# Tesla CEO Promises Profitable Year Despite Troubles



## rudy (Feb 15, 2009)

something unpleasant about tesla ceo..


----------



## ClintK (Apr 27, 2008)

> Despite all the hype around Tesla, it has so far delivered only 200 Roadsters and has been losing money. Still, Mr. Musk insisted that the Roadster business will also be profitable by the summer. Though some people have canceled their orders because of financial difficulties, Mr. Musk said Tesla has orders for 1,000 more cars and a wait list through November.
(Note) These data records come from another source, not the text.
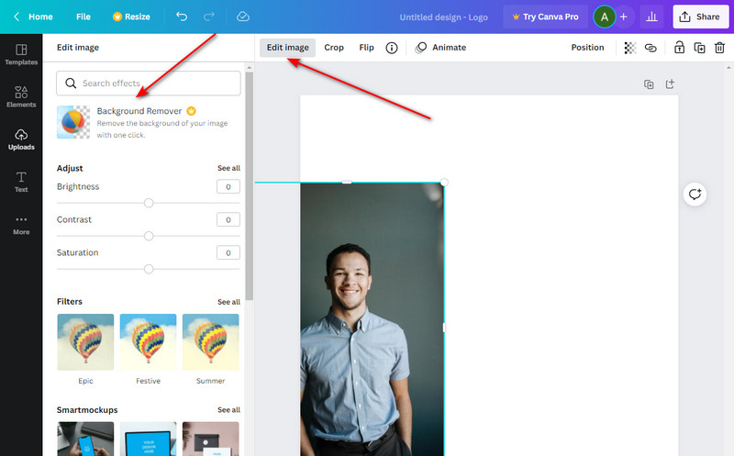Open the image info icon
This screenshot has width=734, height=456.
(x=392, y=48)
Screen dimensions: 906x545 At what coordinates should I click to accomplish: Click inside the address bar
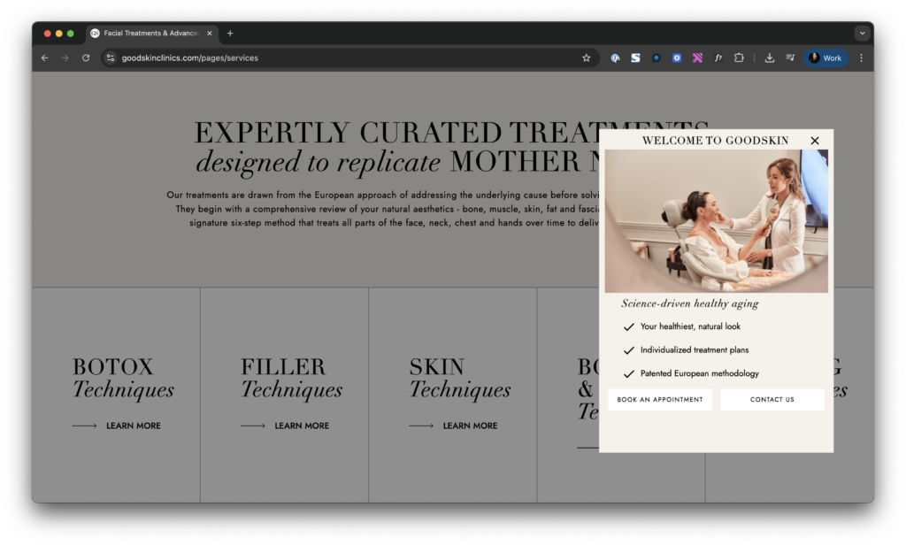click(x=265, y=58)
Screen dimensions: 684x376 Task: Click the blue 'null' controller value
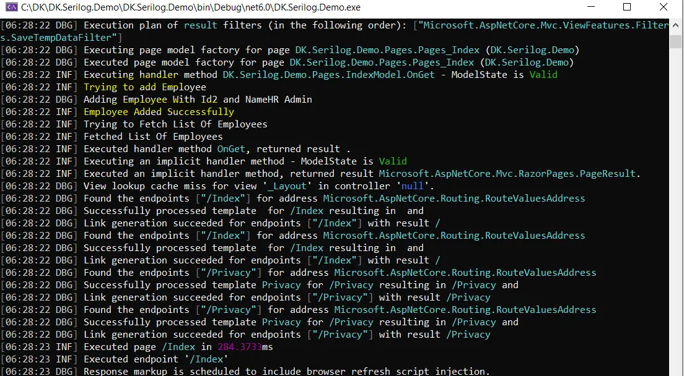click(412, 186)
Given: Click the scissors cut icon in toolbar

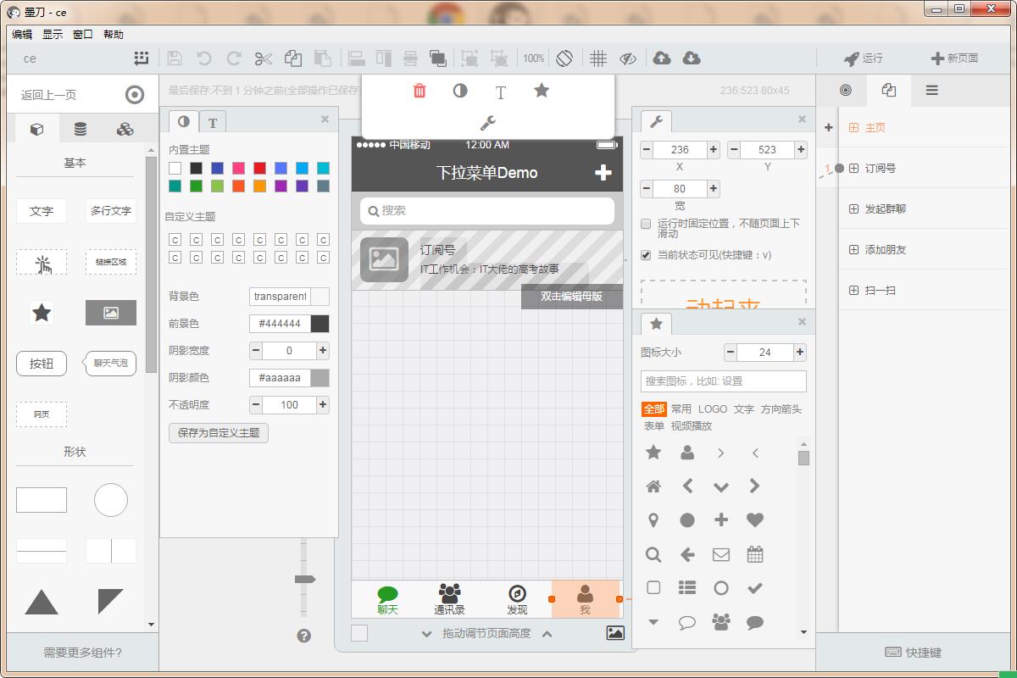Looking at the screenshot, I should point(263,58).
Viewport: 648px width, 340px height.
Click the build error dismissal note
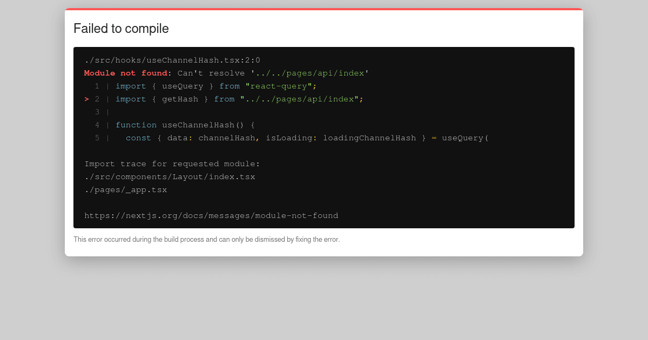[x=207, y=239]
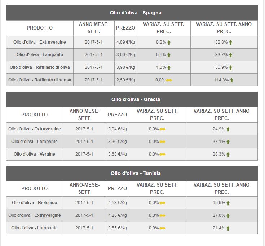Image resolution: width=265 pixels, height=246 pixels.
Task: Click green up arrow beside 32,8% Spagna Extravergine
Action: click(x=230, y=43)

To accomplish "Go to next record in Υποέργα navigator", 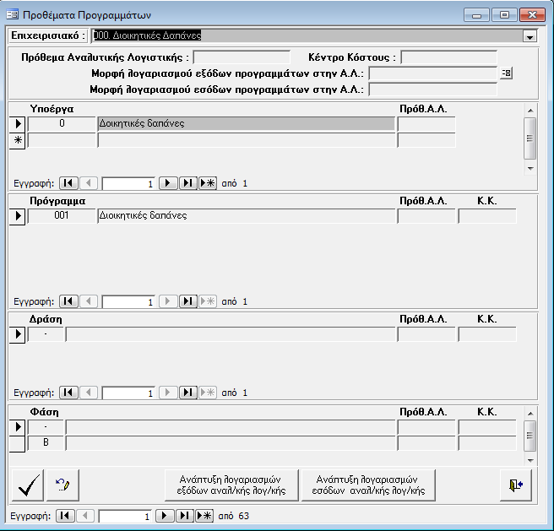I will [168, 182].
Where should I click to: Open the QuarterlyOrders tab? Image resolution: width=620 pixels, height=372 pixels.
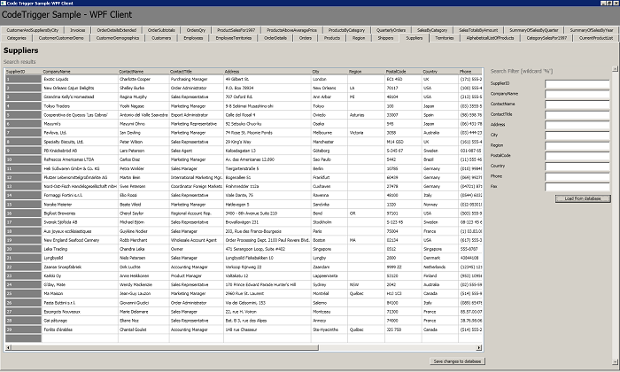click(x=391, y=29)
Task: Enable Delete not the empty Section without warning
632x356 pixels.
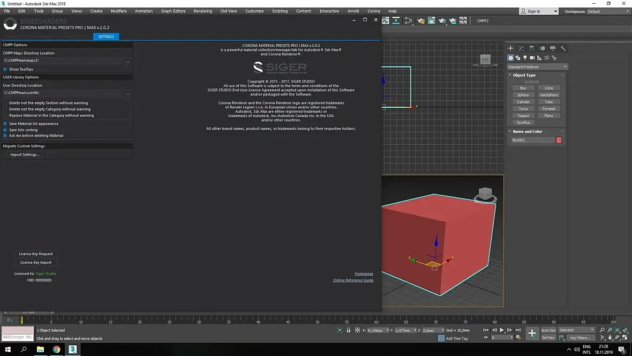Action: (5, 103)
I don't agree with the writer saying "only 200 Roadsters". Tesla is the only company mass producing an electric car (non NEV) right now, and I think they should be applauded (or at least not ridiculed) for that.


----------



## rudy (Feb 15, 2009)

but he says that there is a years waiting list. So factor in how many cars tesla can produce in a yr and it doesnt add up to huge demand. The technology is too expensive for credit crunch times...unless the new saloon can be bought for $35,000..


----------



## ClintK (Apr 27, 2008)

rudy said:


> but he says that there is a years waiting list. So factor in how many cars tesla can produce in a yr and it doesnt add up to huge demand. The technology is too expensive for credit crunch times...unless the new saloon can be bought for $35,000..
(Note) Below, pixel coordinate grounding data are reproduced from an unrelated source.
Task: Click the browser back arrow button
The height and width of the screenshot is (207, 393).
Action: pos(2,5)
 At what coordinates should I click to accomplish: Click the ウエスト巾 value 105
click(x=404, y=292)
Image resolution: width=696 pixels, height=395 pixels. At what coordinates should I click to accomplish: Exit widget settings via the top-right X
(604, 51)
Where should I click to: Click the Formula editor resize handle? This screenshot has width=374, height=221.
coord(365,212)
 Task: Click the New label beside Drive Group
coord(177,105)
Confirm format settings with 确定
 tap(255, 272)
The people buying the $109k sports car version probably aren't too affected by the credit crunch. There are still plenty of millionaires out there to get Tesla through the tough times.


----------



## Technologic (Jul 20, 2008)

ClintK said:


> The people buying the $109k sports car version probably aren't too affected by the credit crunch. There are still plenty of millionaires out there to get Tesla through the tough times.


lol I'm sure the volume is a lot smaller than you imagine.
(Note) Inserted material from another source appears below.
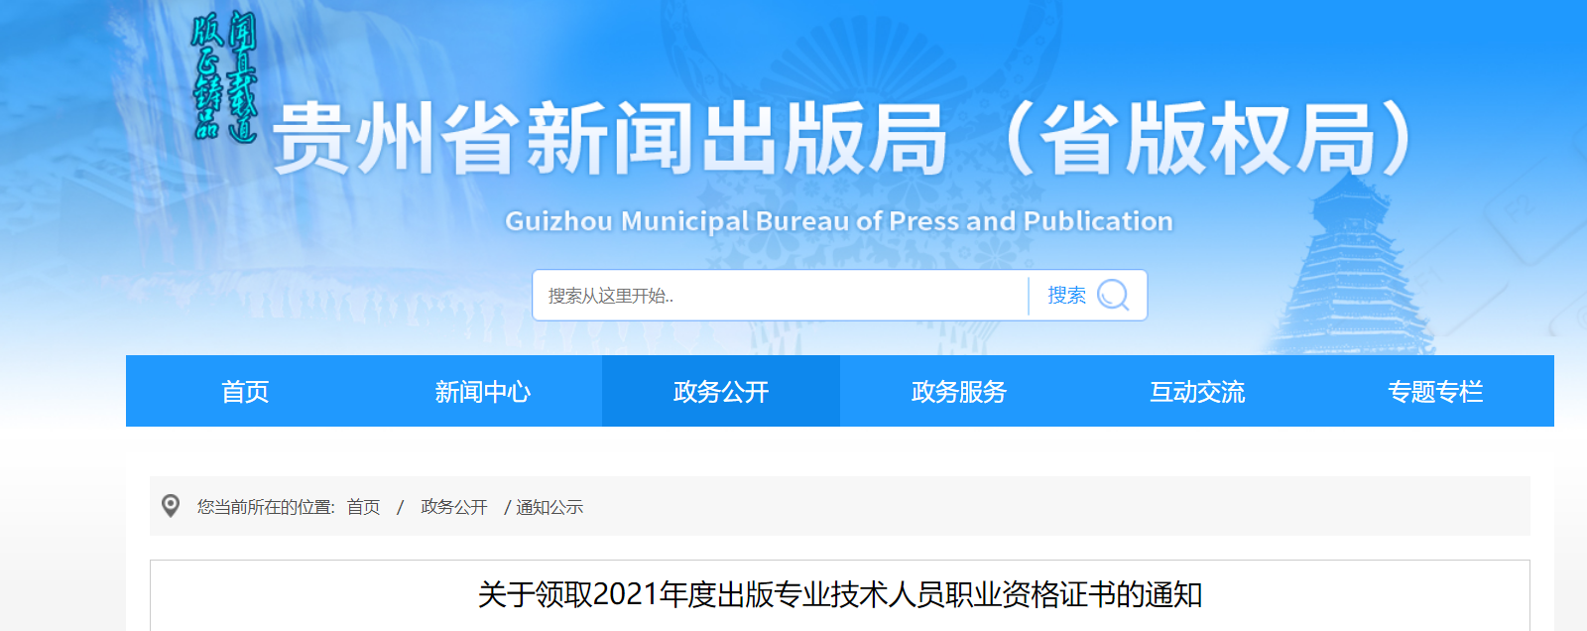Click the 首页 breadcrumb link
Viewport: 1587px width, 631px height.
(x=363, y=507)
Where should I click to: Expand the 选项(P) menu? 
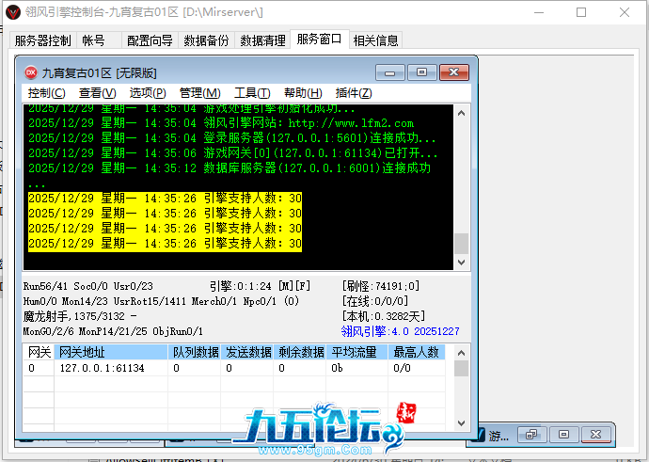[148, 93]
Every day obama's been in office the market's been suffering. Buying a $109k car in a time like that isn't a wise investment.

The DJIA has broken the barriers set last october pre-election... based upon the horrible stimulus plan obama is trying to press though.

It's moved the market to near 50% levels (and this rate it will probably reach them).


----------



## Jason Lattimer (Dec 27, 2008)

ClintK said:


> I don't agree with the writer saying "only 200 Roadsters". Tesla is the only company mass producing an electric car (non NEV) right now, and I think they should be applauded (or at least not ridiculed) for that.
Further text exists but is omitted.